→ GOAL OF THE EXERCISE
Format the entries below as a Markdown table with two columns, Row and Line. Number each nonblank line, place its text beside the number, and omit blank lines.

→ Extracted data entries
========================

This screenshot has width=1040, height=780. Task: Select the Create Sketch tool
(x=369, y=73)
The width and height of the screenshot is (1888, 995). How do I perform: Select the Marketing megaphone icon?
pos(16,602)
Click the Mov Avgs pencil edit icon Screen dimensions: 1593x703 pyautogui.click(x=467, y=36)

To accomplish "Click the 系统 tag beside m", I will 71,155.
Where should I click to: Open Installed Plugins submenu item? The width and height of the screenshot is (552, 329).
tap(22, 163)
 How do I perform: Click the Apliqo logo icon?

========================

→ RESPONSE
| Row | Line |
|---|---|
| 1 | This screenshot has width=1040, height=780. Task: Select the Create Sketch tool |
| 2 | (x=369, y=73) |
| 3 | The width and height of the screenshot is (1888, 995). How do I perform: Select the Marketing megaphone icon? |
| 4 | pos(16,602) |
| 5 | Click the Mov Avgs pencil edit icon Screen dimensions: 1593x703 pyautogui.click(x=467, y=36) |
| 6 | To accomplish "Click the 系统 tag beside m", I will 71,155. |
| 7 | Where should I click to: Open Installed Plugins submenu item? The width and height of the screenshot is (552, 329). |
| 8 | tap(22, 163) |
| 9 |  How do I perform: Click the Apliqo logo icon? |